Wednesday, May 18, 2016

AUTRY MUSEUM OF WESTERN ART: Gardena High School Collection, Permanent Works,



Rick Bartow, "Crow", gouache on paper

The Gardena High School Collection

California Impressionism: The Gardena High School Collection features a selection of nine paintings from the collection, including major works by notable artists such as Maynard Dixon, Jean Mannheim, and Edgar Payne.

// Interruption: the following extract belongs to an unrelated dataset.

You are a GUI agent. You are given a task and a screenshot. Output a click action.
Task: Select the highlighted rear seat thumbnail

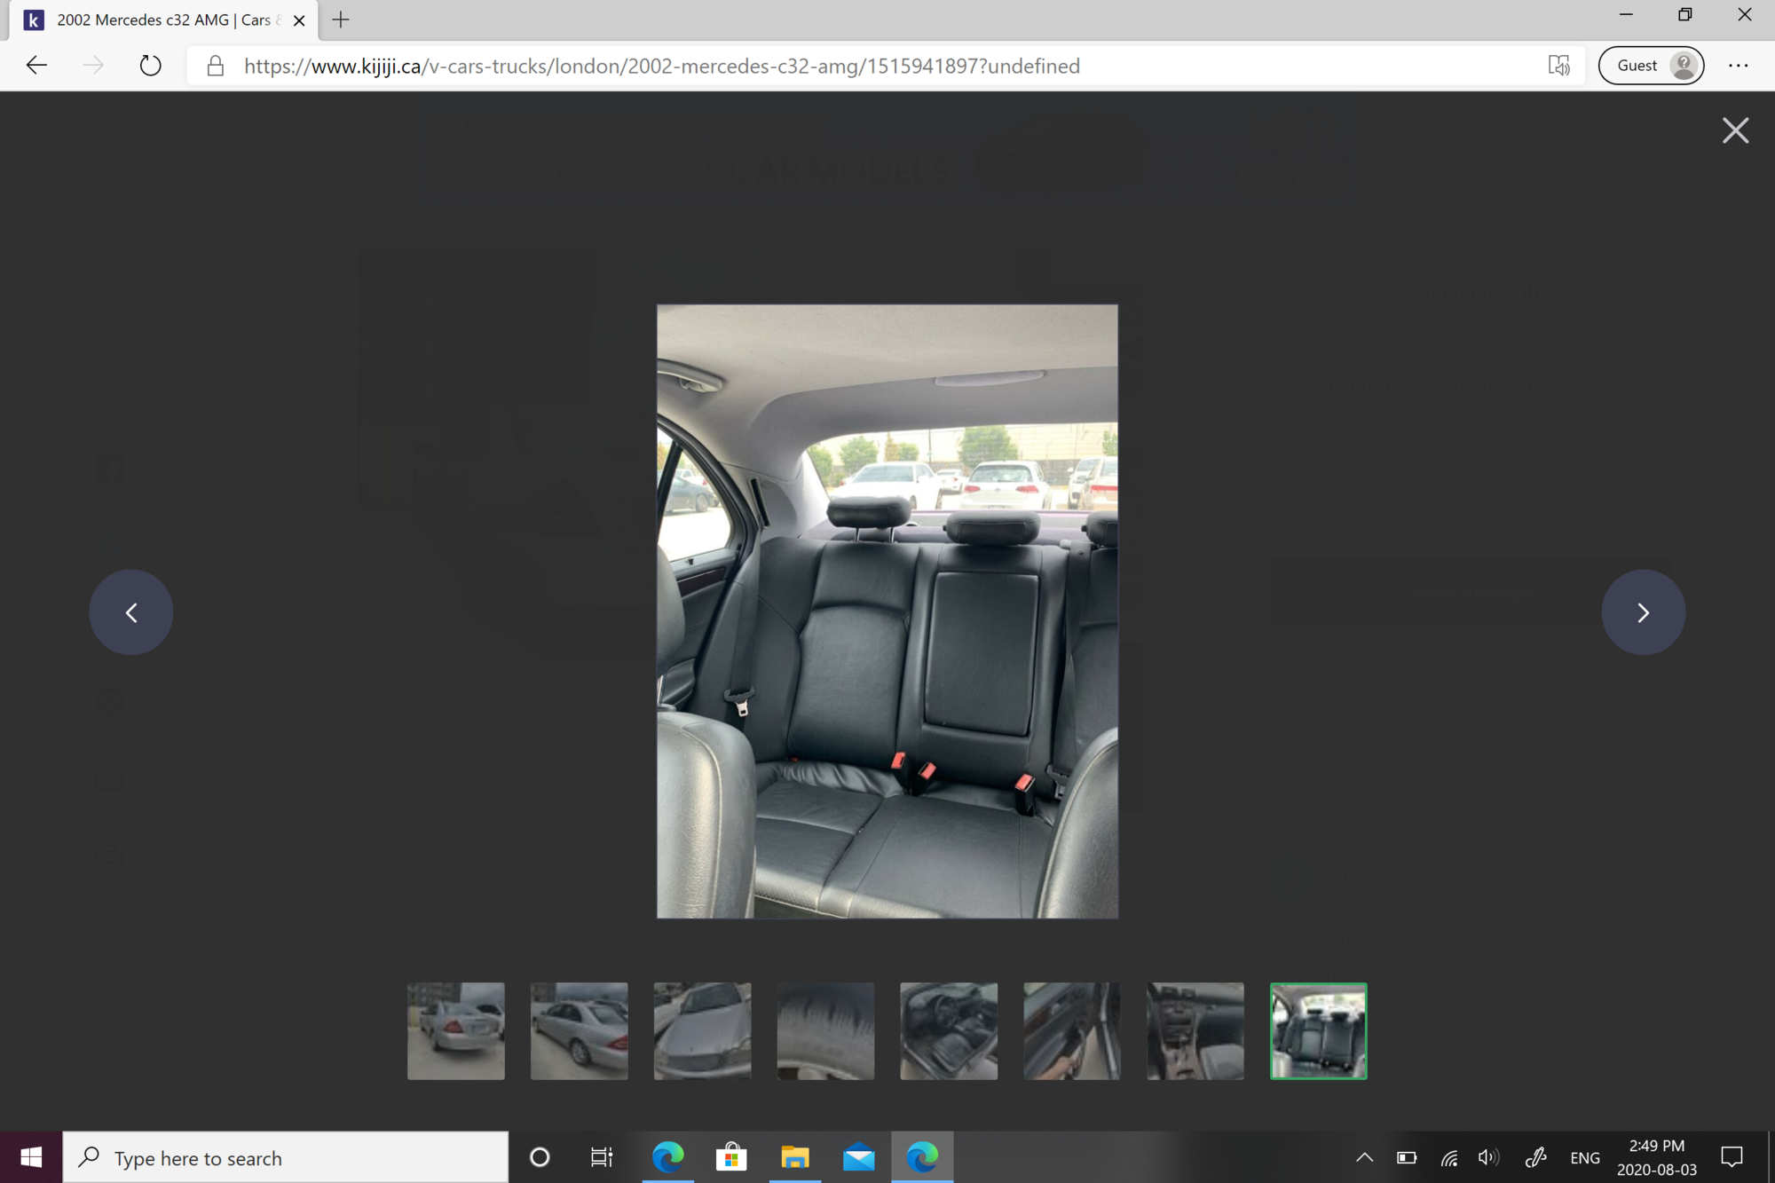tap(1319, 1031)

The paintings on view reflect the state’s scenic diversity as well as the vitality of Gardena High School’s program and the Impressionist movement that once flourished here.  

Franz Bischoff, "A Cool Drifting Fog", 1924
Edgar Payne Rockbound, circa 1918
Jack Wilkinson Smith, "Lingering Snows",  undated


John Frost, "Desert Twilight",  1924

Checking on line on the Gardena High school website, I learned that the collection has about 100 paintings in it, all in storage, none on display because they have no gallery.
Fundraising continues but I'm not optimistic this will amount to much.  I hope LAUSD is helping them with conservation and storage. 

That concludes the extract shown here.